HTML prototypes are a big deal to the Diagram design team. We spend a considerable amount of time building, testing, rebuilding, polishing, and ultimately transforming static HTML prototypes from a low-fidelity interactive wireframe of sorts into a fully functional, CMS-backed website or web application. As such, we’re constantly looking for new ways to streamline our prototyping process, and over time we’ve learned quite a bit about what works best for our team and the projects we take on.
This is probably the most important tip to keep in mind throughout the entire prototyping process. Unspeakable amounts of time can be wasted without a clear idea of what’s important to the project at each step along the way. Of course, no two projects are exactly alike, and each team may use prototypes differently, but the principle remains: time spent obsessing over irrelevant details is wasted time. Before writing any code or organizing any directory structure, it’s important to have a clear idea of what a prototype is hoping to accomplish. If its only purpose is to test two slider interactions against each other, then rounding the corners of the pagination indicators is probably unnecessary. If it will ultimately be refactored before the final version, then the time spent obsessing over the perfect file hierarchy or dependency management system could be better spent on the CSS framework.

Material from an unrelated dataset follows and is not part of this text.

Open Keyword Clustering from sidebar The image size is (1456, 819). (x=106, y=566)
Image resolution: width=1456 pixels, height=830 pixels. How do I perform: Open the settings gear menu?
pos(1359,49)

Of course, future considerations should be taken into account throughout every step of the prototyping process as well. At Diagram, we tend to develop our initial prototypes into full-blown websites, so things like file structure, CSS preprocessors, and dependency managers are sometimes decided upon initially if they’d be too much of a hassle to change later on. Overall, however, we try to agree on the intentions and scope of every prototype before anyone on the team opens a text editor or terminal window. Often, this means using styles and colors in the first iteration only to distinguish UI elements from each other, establish visual hierarchy or a grid framework, and identify interactive controls. Exceptions and unique considerations will arise from project to project, but ultimately, a clear focus in the prototyping process can be more effective than any other time-saving tool.
A prototyping toolchain for the modern web
With that last sentence in mind, there are now plenty of tools available to streamline the development process significantly. Here are a few we’ve found that best fit our team’s requirements:
Dennis Kardys has already written about this topic extensively from a design perspective, so it won’t be covered in much depth here. We’re still in the early stages of incorporating a centralized component library and dependency manager into our workflow, but so far, the advantages already outweigh the extra time needed to generalize jQuery plugins or OOCSS patterns. The ability to share components across all of our sites and update them from one central location is incredibly powerful. Instead of copy/pasting files from our most recent prototype into new ones manually, we now maintain a single version of a component on Github and use Bower to manage its dependencies and install it into new projects. Github’s README pages are also a much better place to store usage instructions and API methods than Slack discussions between coworkers.
Popular frameworks like Foundation and Bootstrap offer huge component libraries out-of-the-box, but after a few test runs with both of these, we’ve opted for a custom framework. If you want to know more about our approach to frameworks, Nick Melville has already discussed some of our reasoning behind this choice in his responsive frameworks article.
Even with a centralized component library in place, most of our initial static prototypes are set up and organized the same way. As such, we now maintain a single, clone-able boilerplate repository that lets us create new prototypes from scratch in minutes. This isn’t a new technique by any means — popular tools like HTML5 Boilerplate have been around for years — but tweaking more generalized solutions like these to better fit our requirements has been an enormous time-saver in the early stages of a new project.
Experimenting is key
Like most every other practice on the web, no workflow is guaranteed to fit one team’s requirements as well as another’s. The tips and tools mentioned above have suited us well so far, but we still have plenty of room for improvement in our own prototyping process. That being said, there have never been more tools to help designers create responsive prototypes we can be proud of showing clients, and it’s likely they’ll only improve from here.